Requirement 1 –
Copy the part of the PMML question starting at "I have a PMML" and ending at "the predicted values.".

____

3

I have a PMML file (below) generated from an R linear model from my colleague that is to be used to predict the cost of an item based on 5 features. I am trying to consume this model using Augustus in Python and make these predictions. I have been successful in getting the PMML file loaded by Augustus but I am failing to get the predicted values.

I've gone through many examples from Augustus's Model abstraction and through searching Stack and Google but I have yet to find any examples of linear regression being successfully used. There was one similar question asked previously but it was never properly answered. I have also tried other example regression PMML files with similar results.

How can I run the regression using Augustus (or other library) in Python and obtain the predictions?

____

Requirement 2 –
Rewrite the listing starting at its first line and ending at the line containing "tap(259, 143)", with "dropdown" replaced by "menu" and everything else unchanged.

____

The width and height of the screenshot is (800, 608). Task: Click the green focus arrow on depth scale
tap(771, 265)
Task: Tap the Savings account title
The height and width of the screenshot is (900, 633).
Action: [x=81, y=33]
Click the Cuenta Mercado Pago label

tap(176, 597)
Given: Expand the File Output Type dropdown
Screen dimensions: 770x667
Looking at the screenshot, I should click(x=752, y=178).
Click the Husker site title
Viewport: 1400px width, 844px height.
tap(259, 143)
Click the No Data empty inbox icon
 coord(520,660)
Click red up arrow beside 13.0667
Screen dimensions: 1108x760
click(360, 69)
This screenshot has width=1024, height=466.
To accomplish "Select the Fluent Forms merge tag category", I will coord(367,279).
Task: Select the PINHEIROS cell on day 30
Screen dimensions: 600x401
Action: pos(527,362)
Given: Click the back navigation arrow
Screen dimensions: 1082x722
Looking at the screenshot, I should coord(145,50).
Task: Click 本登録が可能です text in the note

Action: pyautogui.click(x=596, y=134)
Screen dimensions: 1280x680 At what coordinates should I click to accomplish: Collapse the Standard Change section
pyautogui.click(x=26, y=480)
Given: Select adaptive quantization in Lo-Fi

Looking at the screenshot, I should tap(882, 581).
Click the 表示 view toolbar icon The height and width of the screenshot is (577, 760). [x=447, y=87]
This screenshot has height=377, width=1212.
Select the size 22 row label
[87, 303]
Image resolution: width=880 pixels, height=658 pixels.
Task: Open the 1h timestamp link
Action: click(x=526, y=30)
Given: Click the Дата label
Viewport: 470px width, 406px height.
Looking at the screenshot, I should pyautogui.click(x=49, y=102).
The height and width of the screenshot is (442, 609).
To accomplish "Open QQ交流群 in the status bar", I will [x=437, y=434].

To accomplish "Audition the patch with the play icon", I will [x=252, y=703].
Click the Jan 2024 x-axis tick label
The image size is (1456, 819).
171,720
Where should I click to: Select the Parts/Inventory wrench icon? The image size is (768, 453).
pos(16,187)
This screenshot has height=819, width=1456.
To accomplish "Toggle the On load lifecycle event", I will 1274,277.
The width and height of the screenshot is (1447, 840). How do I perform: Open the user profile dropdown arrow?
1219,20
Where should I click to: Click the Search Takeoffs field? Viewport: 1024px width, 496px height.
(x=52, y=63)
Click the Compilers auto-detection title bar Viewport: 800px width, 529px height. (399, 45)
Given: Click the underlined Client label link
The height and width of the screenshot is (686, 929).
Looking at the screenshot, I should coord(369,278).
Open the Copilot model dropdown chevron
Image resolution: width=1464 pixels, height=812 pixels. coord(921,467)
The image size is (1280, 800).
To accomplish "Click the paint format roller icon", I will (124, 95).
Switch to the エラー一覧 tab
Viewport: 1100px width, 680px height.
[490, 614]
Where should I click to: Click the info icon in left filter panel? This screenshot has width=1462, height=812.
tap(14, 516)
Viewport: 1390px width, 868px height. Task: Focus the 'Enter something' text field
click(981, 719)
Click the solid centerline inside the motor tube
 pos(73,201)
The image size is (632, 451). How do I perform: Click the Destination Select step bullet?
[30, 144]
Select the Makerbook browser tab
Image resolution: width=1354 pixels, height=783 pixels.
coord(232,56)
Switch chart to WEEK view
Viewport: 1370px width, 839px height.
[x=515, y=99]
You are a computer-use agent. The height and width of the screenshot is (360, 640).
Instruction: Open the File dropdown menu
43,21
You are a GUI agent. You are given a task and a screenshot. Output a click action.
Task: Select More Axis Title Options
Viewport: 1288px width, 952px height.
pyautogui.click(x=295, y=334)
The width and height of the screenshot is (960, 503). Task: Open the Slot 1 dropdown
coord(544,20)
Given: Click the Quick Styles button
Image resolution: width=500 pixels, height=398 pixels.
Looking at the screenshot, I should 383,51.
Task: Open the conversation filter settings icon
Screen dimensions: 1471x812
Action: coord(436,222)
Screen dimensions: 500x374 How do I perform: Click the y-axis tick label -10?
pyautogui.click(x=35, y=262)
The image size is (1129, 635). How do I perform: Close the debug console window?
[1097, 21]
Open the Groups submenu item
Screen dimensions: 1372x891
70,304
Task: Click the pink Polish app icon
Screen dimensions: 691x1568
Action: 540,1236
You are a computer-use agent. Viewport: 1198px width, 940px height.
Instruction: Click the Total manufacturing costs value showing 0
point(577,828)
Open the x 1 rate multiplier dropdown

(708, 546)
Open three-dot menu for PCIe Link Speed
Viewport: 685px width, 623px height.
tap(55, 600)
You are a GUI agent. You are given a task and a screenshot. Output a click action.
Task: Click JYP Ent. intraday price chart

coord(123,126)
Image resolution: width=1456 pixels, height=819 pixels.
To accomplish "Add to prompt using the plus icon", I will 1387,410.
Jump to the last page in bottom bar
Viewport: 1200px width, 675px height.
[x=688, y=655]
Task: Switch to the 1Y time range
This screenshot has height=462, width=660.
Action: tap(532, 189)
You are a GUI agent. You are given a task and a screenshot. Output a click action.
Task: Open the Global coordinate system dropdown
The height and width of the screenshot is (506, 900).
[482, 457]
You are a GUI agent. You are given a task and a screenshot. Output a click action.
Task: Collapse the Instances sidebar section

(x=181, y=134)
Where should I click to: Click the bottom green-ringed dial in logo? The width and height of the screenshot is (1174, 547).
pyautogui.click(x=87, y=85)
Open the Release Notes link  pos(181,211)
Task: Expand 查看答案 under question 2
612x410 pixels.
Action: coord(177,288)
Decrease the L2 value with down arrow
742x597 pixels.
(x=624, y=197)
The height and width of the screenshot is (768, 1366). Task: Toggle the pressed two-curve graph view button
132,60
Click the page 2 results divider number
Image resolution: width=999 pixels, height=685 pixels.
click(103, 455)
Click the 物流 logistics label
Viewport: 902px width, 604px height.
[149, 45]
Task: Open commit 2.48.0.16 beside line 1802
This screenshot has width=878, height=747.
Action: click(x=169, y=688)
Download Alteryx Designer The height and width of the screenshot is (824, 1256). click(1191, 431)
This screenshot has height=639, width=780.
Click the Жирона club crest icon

____

Worked solution 1 –
I have a PMML file (below) generated from an R linear model from my colleague that is to be used to predict the cost of an item based on 5 features. I am trying to consume this model using Augustus in Python and make these predictions. I have been successful in getting the PMML file loaded by Augustus but I am failing to get the predicted values.

Worked solution 2 –
The width and height of the screenshot is (800, 608). Task: Click the green focus arrow on depth scale
tap(771, 265)
Task: Tap the Savings account title
The height and width of the screenshot is (900, 633).
Action: [x=81, y=33]
Click the Cuenta Mercado Pago label

tap(176, 597)
Given: Expand the File Output Type menu
Screen dimensions: 770x667
Looking at the screenshot, I should click(x=752, y=178).
Click the Husker site title
Viewport: 1400px width, 844px height.
tap(259, 143)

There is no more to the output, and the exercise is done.